*The "padhacking" thread*

if all the ground points aren’t linked together, it’s not common ground. In your case, some ground points will share with multiple directions/buttons, but they all don’t share the same ground.

Your best bet is to pull individual ground points for each button/input.

What’s the easiest way to get 4 grounds out of a JLF?

Replace the TP-MA PCB in your JLF with 4 separate micro switches, you will have to rewire the joystick harness or get a joystick wire harness adapter.

could I connect the ground wire from the harness to 4 different wires?

or desoldier the switches from the board?

2nd one is more of a option. The issue with the PCB is all the switches COM (Common) or ground as we call it are interconnected which does not lead well to boards that are not common ground.
But desoldering all the switches is a great deal of work. You are better off just cutting the traces on the PCB.

Still if you want the easiest option, just buy individual micro switches and a 5 pin joystick harness to .187 tabs adapter

has anyone pad hacked this yet? diagram? pics? i’ll be ordering soon just want to see what i’ll be dealing with.

I’m just going to soldier wire straight onto the posts on the PCB.

That’ll work, but you’ll have to make sure to sever the Ground trace on the JLF PCB so that it is no longer a common-ground PCB.

Yes, make sure you cut those traces very well. You do not want to leave a circuit path when you are done.

The thread’s here:

No pin out for it, but @Gummo‌ is going to provide one.

Might sound a bit like a ridiculous question, and this thread’s been inactive a while, but do I need to use a butane soldering iron? I have an electric one, but I’d rather not fry the pad right at the start.

No. Any soldering iron should work provided it has a decent tip and gets hot.

What, where you get using a butane soldering iron from?

Use a electric soldering Iron that produce heat 99.99 of soldering irons out there. (avoid cold weld soldering guns as it uses electrical current not heat to solder and can fry boards.).

I get that from my complete lack of knowledge. Thanks for your answer, I’ll return if something else comes up

Is there a way to use the switch on the qanba q4 or te2 to use it for switching a pad hack instead of the ps3?

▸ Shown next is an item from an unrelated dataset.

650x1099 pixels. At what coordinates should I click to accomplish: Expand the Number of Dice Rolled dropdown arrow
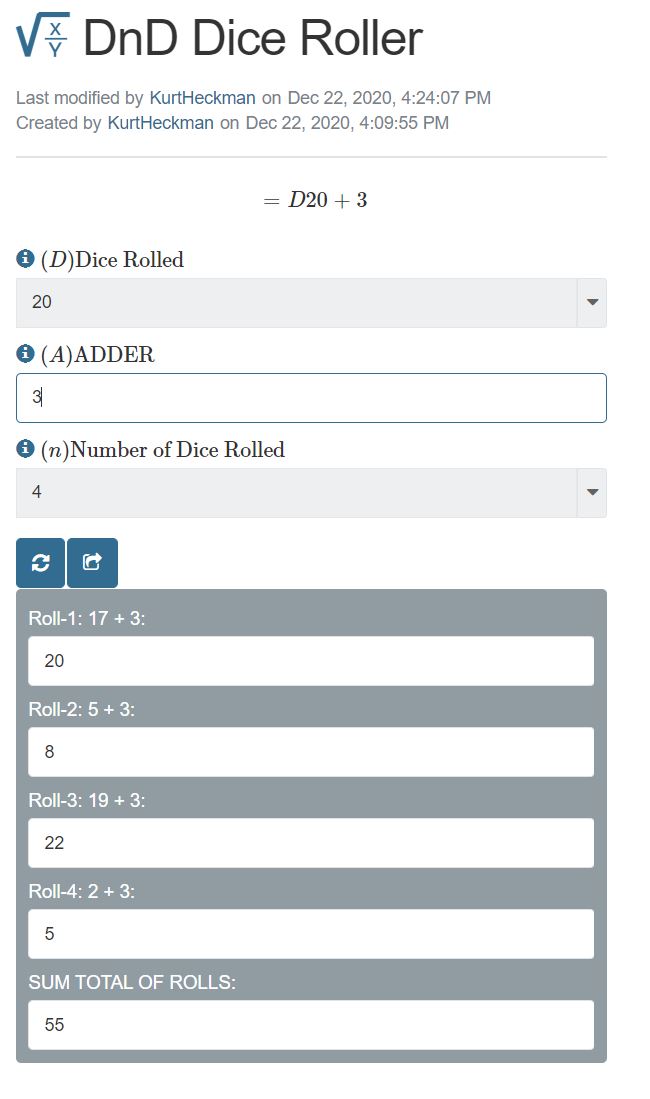click(591, 492)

Has anyone managed to wire up the 3-way position switch on an xbox MadCatz Fight/Brawl pad
I’m specifically looking to remove and replace the incredibly tiny switch with a bigger one. The bigger switch would then be fitted somewhere reachable on the outside of a case/cabinet.
The switch on the PCB has 6 solder points but I’m not sure if all should be used or …?

/nano

I figured it out in case anyone’s interested:
2 is Ground

Get your self a 2P3T swith like this one and you are good to go

I assume you are speaking of the LS - DP - RS switch? Just set it to DP and forget it.
No console fighter (worth buying) does not use DP only LS. There no Fighting games that use RS.

Hi, so i finally got to own my first Madcatz TE 1 Stick PS3 and I intend to swap out the PCB with a SFXT Fighpad PS3 for Windows compatibility. I can safely follow along this guide which is for the swapping in the Paewang? https://www.youtube.com/watch?v=SVA564Dq9ZY (Thanks to Mr Myers)

Sorry for double posting please remove this post =)

Hey ya’ll.
So, I’m trying to add a 360 Afterglow pcb to a PS3 Hori Fighting Edge as a dual mod. I got everything connected up but haven’t set up power to the touchpanel/led for Start/Select yet (not confident enough yet with that part).
In the mean time, I decided to test out what I’ve already done. Everything worked fine until I press the buttons wired up to the triggers (LT/RT). When I do that (connected to PC), the afterglow pcb disconnects and reconnects (with a flash of lights).
I rechecked my wiring and I don’t see anything unusual. Anyone got any tips please?